[WHAT YOU NEED TO DO] Every line of the listing below is to be repeated exactly; the pictures stay out.

*** Opening GIVEN DATA ***

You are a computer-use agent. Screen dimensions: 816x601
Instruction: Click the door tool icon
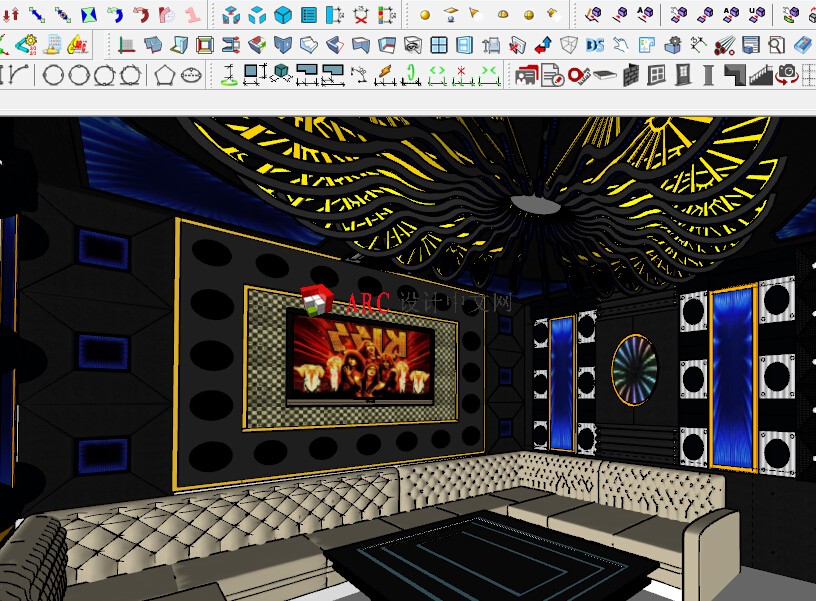coord(683,74)
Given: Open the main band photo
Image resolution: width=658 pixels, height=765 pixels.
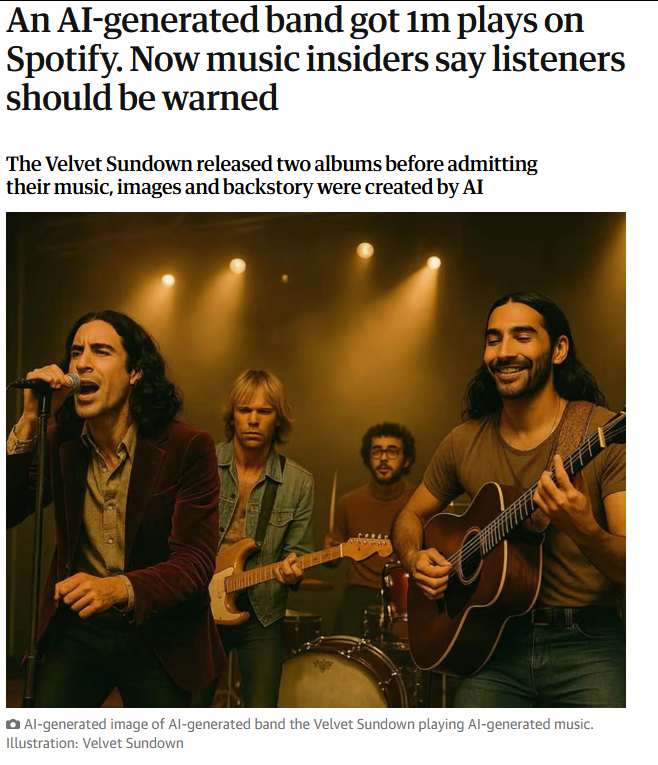Looking at the screenshot, I should pos(316,460).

*** Closing GIVEN DATA ***

[WRITTEN SOLUTION]
You are a computer-use agent. Screen dimensions: 816x601
Instruction: Click the door tool icon
coord(683,74)
Given: Open the main band photo
Image resolution: width=658 pixels, height=765 pixels.
Looking at the screenshot, I should pos(316,460).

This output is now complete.